I would suggest Gardiner for a period performance which is the only version sustaining comparision with modern versions. In the case of Jochum, it's not the orchestra or the interpretation which are HIP, but the conductor...:devil: (Don't misunderstand me, I adore Jochum).

:tiphat:


----------



## AClockworkOrange

realdealblues said:


> Yeah, I flip flopped. I started out with modern performance (and by modern I mean Szell, Klemperer, Bernstein, Bohm, etc.) and then I went to Period Instrument stuff for a couple years, but the more I listened to it, the more it grew tiresome to me. I found most of the Period Instrument crowd lacking what I consider "personality" and I'm sorry but I like more vibrato and legato than most Period Instrument guys allow.
> 
> I don't care about exact fidelity to the score. From what I've read over the years most of the early guys like Mozart and Bach used to improvise all the time during when playing their own works and didn't play them exactly as written. I like someone to inject their own view point and personality into a performance as long as it is done with taste and makes the whole work still feel like a uniform work. For years I've described it as a flow or a pulse throughout the entire work. I prefer when the movements flow naturally into one another, where the rhythms and tempos feel like they naturally fit and blend with each other. If someone wants to pause an extra second here or there to try to build a little more tension or whatever, that's fine with me as long as it feels natural when the work is listened to as a whole piece.
> 
> My other thought has always been, these guys were innovators. When the Fortepiano came out they didn't keep writing for Harpsichord anymore. They were always progressing and looking to new things and in my mind I don't have any doubt that if Beethoven or Mozart or Haydn or Schubert could hear their works played with a modern full-sized orchestra that they wouldn't prefer it over what they had at the time.
> 
> Period Instrument stuff is interesting from a historical aspect to me because "yes, this is how it might have sounded", and there certainly is a place for it, but I think these great composers were always progressing and looking for bigger and better ways to make things bigger and bolder. Just my own personal belief but one I hold to this day.


*Possible ramble alert* :lol:

First of all, I agree on your definition of Modern 

I agree with practically everything you say here, especially with regards to personality and a degree of individuality in the interpretation on the music. My favourite Conductors - Furtwängler, Klemperer, Bernstein and Celibidache certainly injected their personalities into the music to various degrees whether it was intended or not. Celibidache in general and Bernstein particularly so in his latter DG recordings. Where the works retain cohesiveness - the flow or pulse as you quite rightly phrase it - I find it generally preferable.

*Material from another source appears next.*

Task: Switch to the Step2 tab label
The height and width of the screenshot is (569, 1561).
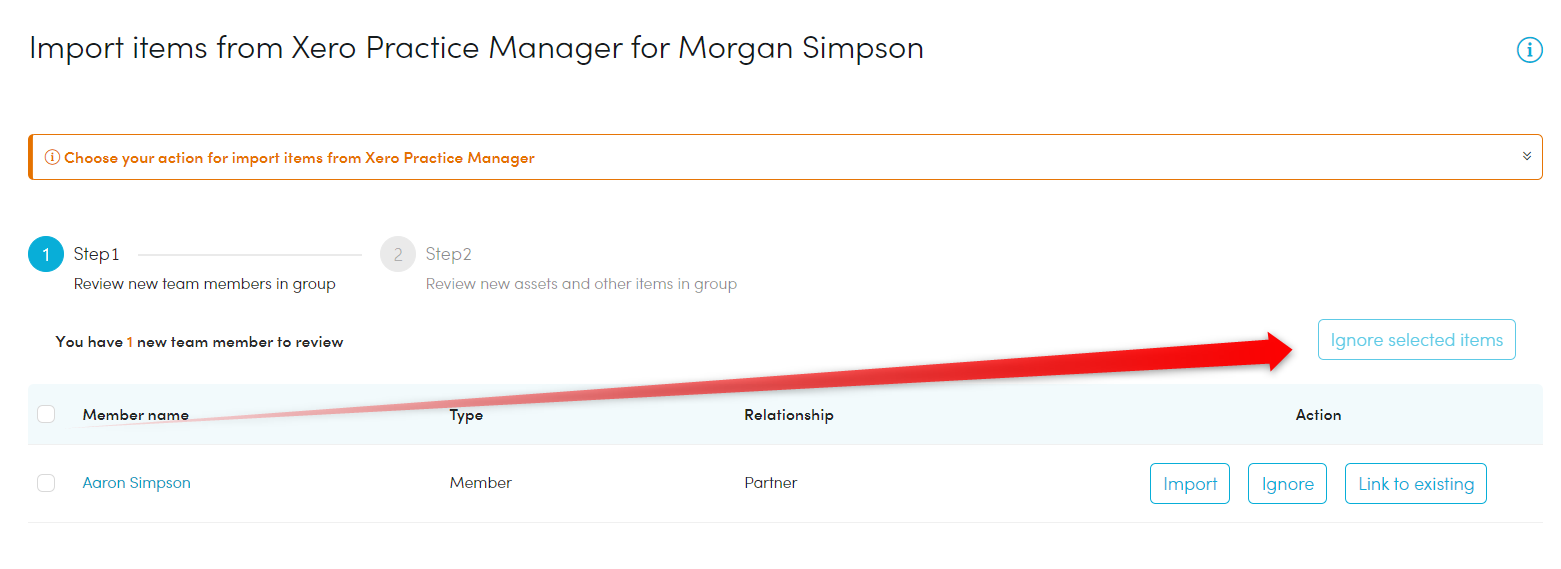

I believe Klemperer made a rather clear view in regards to period practice along the lines that we don't listen to music as people did back in time and that no matter what we do the best we will achieve will be a loose approximation at best. I could be wrong as I cannot put my hands on the article I am sure I saw it written.

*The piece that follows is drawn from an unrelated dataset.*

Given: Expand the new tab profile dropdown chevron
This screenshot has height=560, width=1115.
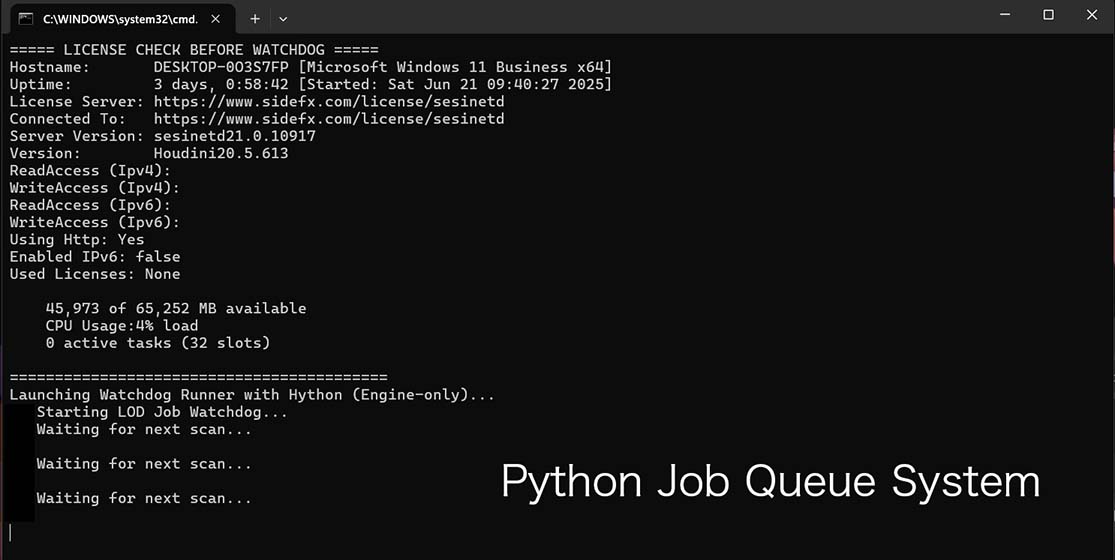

Your comment on innovation is an interesting one. It should have been clear to me but I either had a blind spot or took that factor for granted. I certainly agree that they would seize on the opportunities presented by modern orchestras and undoubtedly work to push onwards.

That said, my preferences are somewhat skewed in the Piano department. I have grow to really appreciate the Forte Piano, in large thanks to Ranald Brautigam. Whilst I adore modern Piano recordings from JS Bach onwards, I find the difference in tone of the Forte Piano in works such as Beethoven very complimentary. I wouldn't part with Pires, Uchida, Brendel, Gould, Hewitt et al. but there are times where I think taking a step back can be beneficial. Different approaches for different moods.

I think the problem with much of HIP is a tendency for it to sound too mechanical. Coming back to the issue of personality, conspicuous in its absence in much of the HIP I initially heard, much of it sounds hollow and repetitive. I initially thought this was because I discovered much of the music I love from older recordings - Furtwängler et al. but as I have listened to more music from different periods in different approaches I think it may have been the recordings I heard.

The thin sound and your comments on Vibrato and Legato ring true. Robin Ticciati takes this point quite a way on his Schumann cycle with the SCO resulting in a disappointing listening experience - taken further than _John Eliot Gardiner's own cycle which in comparison sounds significantly fuller and infinitely more enjoyable_. That said, both are hybrids rather than on Period Instruments.


----------



## AClockworkOrange

DrMike said:


> If you want one more HIP Beethoven symphony cycle, I would go with John Eliot Gardiner's, over the Hogwood. Hogwood is good - I have a few of them - but the sound is really thin.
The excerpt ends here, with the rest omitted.